Rates to rise

Posted by on Mar 4th, 2010 and filed under News. You can follow any responses to this entry through the RSS 2.0. You can leave a response or trackback to this entry

By Brandon HENSLEY

Crescenta Valley Water District customers can expect their rates to increase over the coming years, explained former CVWD board member Richard Atwater in Tuesday’s meeting.

Atwater, who resigned from his position last month, was an audience member this time, and presented a slide show on the Metropolitan Water District’s 2010-11 budget and rates. Rates are projected to rise 5% to 10% in the years ahead, with some years exceeding over 10%.

“We’re in for a series of years in which the water rates are going to increase,” explained CVWD general manager Dennis Erdman. “Water is going to get more expensive.”

Metropolitan serves 19.5 million people from Ventura to San Diego. They sell water to Foothill Municipal, which is a wholesale agency to Crescenta Valley.

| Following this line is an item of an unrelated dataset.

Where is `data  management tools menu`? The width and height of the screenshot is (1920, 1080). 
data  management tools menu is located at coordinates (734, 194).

As is commonly known, water is already scarce in Southern California, and the region is not getting the transports of water from Northern California to Southern California. The Colorado river shed is seeing low to normal conditions as well, said Erdman.

“External supplies are dwindling,” Erdman said, noting that the rise of electricity costs is also affecting water rates.

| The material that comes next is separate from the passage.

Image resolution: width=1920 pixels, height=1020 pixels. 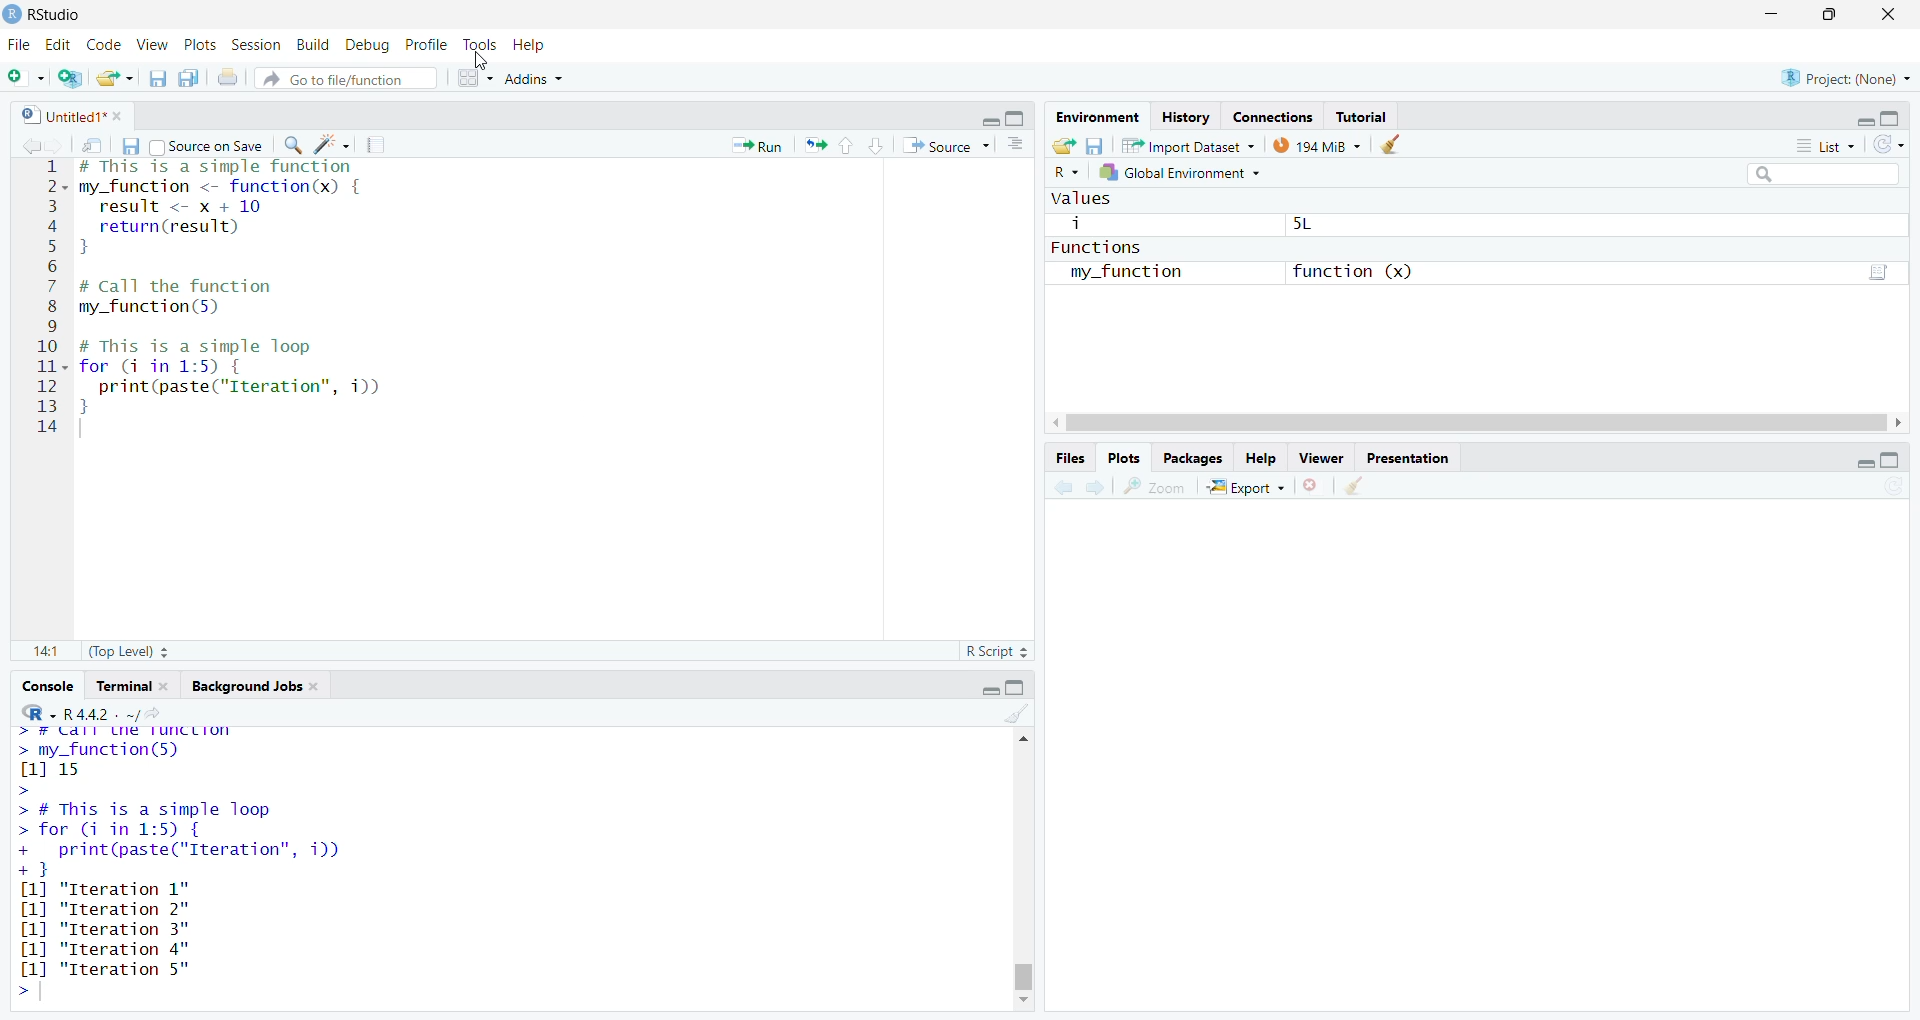 I want to click on help, so click(x=1260, y=457).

The board also spent a lengthy time discussing the process of replacing Atwater. Eight applicants have submitted their intent on taking the job, and the board of directors will hold preliminary interviews with each of them on Tuesday. They will then hope to cut the number in half and interview those applicants again March 11.

If everything goes according to plan, the board will have selected a new member, and that person will be on the job at the March 16 board meeting.

The biggest action item of the night was in discussing MTBE, a contaminant from gasoline that was found in one of  CV’s wells, said Erdman. MTBE is an additive to gasoline to make gas less smog producing. But some service stations have had the substance leak from tanks, which then made it into the ground. It is soluble in water.

“It’s contaminant that when it gets into one of your wells, it has a very turpentine smell to our customers,” said Erdman.

The well in question reached a dangerous level of contamination two years ago, and now Erdman said the district is “seeking to recover funds from the oil companies related to the contamination.”